There’s a lot you don’t really hear about when you’re getting ready to welcome a child, but it’s not just what your body goes through (gross stuff, if you’re carrying it) or what you give up in your lifestyle (sleep, freedom, maybe some substances). There is woefully inadequate warning about the Gnomie I just want to work on my farm and hang out with my chickens shirt but I will buy this shirt and I will love this fact that becoming a parent means living with and integrating the fear that your child will die. People vaguely say that raising kids is “scary,” but it’s not just fear that you’ll make mistakes you can’t take back, or that you’ll have to confront your own wounds, both of which are very real and very hard, for sure. The “scary” part of parenting is the supercharging of that base fear we all already know—the fear of death—now externalized, because your own death isn’t the scariest one you can imagine anymore. This fear can be constant and pounding when they’re tiny and helpless, and I gather it winds right back up when they’re testing their independence. But it doesn’t go away in between, and learning to live with and not be decimated by it becomes a big part of the work. My point is: somebody needs to talk about fear of death in the baby books!

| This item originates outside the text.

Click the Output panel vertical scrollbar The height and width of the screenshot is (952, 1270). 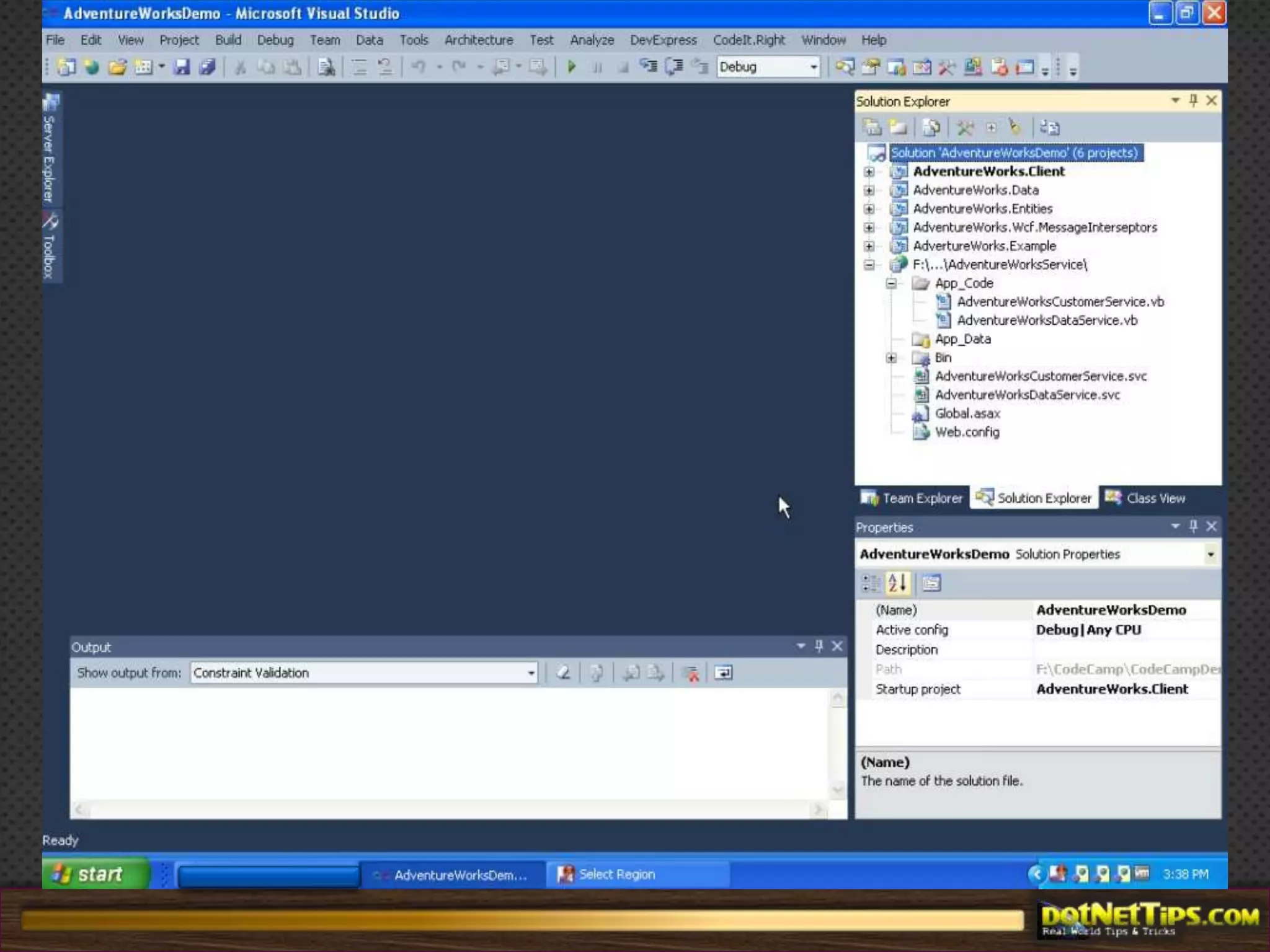tap(837, 744)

Gnomie I just want to work on my farm and hang out with my chickens shirt, hoodie, tank top, sweater and long sleeve t-shirt
This last year has brought collective fear and anxiety to heartbreaking levels, with grief and loss crashing in waves upon so many families. Even anyone watching from a relatively safe perch can see the Gnomie I just want to work on my farm and hang out with my chickens shirt but I will buy this shirt and I will love this further storms on the horizon, particularly the gathering clouds of the climate catastrophe that any sane parent sees threatening their children even more than themselves. Will the pandemic have taught us anything about how to collectivize the fight for the survival of our species? Parents are not the only ones with a stake in the future. As Adrienne Rich wrote in 1996, “this is surely one of the lines on which [Indigenous North American] and Black women have had a very different understanding rooted in their respective community history and values: the shared concern of many members of a group for all its young.”